_Supplied material_:
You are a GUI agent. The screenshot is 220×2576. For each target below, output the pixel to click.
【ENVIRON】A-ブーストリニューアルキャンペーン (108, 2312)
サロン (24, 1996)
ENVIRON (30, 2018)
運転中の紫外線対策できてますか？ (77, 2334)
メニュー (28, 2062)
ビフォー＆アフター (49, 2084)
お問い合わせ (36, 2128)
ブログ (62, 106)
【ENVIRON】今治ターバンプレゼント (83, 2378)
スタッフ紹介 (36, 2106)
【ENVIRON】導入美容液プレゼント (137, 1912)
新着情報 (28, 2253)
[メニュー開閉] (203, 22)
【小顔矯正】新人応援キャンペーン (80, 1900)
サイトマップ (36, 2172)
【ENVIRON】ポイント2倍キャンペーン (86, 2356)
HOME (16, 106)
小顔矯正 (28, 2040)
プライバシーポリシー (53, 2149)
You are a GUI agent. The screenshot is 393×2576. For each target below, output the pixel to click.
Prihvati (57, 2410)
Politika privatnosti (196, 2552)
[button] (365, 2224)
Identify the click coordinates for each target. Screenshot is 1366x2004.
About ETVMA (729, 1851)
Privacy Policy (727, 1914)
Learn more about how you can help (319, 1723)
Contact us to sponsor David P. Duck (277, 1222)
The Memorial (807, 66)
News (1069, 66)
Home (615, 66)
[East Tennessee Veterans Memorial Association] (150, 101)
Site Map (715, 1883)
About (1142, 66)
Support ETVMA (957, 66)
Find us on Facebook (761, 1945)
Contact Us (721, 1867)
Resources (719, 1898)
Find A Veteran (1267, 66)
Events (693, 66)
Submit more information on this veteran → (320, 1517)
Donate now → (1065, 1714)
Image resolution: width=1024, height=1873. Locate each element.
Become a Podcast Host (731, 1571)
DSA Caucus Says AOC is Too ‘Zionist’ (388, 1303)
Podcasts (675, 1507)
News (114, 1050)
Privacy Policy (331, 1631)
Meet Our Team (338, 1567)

_Problem_:
Begin with the first line of the listing above and write out each line exactly, ending with the line that contains "Image resolution: width=1024, height=1873.".

_Result_:
You are a GUI agent. The screenshot is 220×2576. For each target below, output the pixel to click.
【ENVIRON】A-ブーストリニューアルキャンペーン (108, 2312)
サロン (24, 1996)
ENVIRON (30, 2018)
運転中の紫外線対策できてますか？ (77, 2334)
メニュー (28, 2062)
ビフォー＆アフター (49, 2084)
お問い合わせ (36, 2128)
ブログ (62, 106)
【ENVIRON】今治ターバンプレゼント (83, 2378)
スタッフ紹介 (36, 2106)
【ENVIRON】導入美容液プレゼント (137, 1912)
新着情報 (28, 2253)
[メニュー開閉] (203, 22)
【小顔矯正】新人応援キャンペーン (80, 1900)
サイトマップ (36, 2172)
【ENVIRON】ポイント2倍キャンペーン (86, 2356)
HOME (16, 106)
小顔矯正 (28, 2040)
プライバシーポリシー (53, 2149)
You are a GUI agent. The screenshot is 393×2576. For each target below, output the pixel to click.
Prihvati (57, 2410)
Politika privatnosti (196, 2552)
[button] (365, 2224)
Identify the click coordinates for each target. Screenshot is 1366x2004.
About ETVMA (729, 1851)
Privacy Policy (727, 1914)
Learn more about how you can help (319, 1723)
Contact us to sponsor David P. Duck (277, 1222)
The Memorial (807, 66)
News (1069, 66)
Home (615, 66)
[East Tennessee Veterans Memorial Association] (150, 101)
Site Map (715, 1883)
About (1142, 66)
Support ETVMA (957, 66)
Find us on Facebook (761, 1945)
Contact Us (721, 1867)
Resources (719, 1898)
Find A Veteran (1267, 66)
Events (693, 66)
Submit more information on this veteran → (320, 1517)
Donate now → (1065, 1714)
Image resolution: width=1024, height=1873. Locate each element.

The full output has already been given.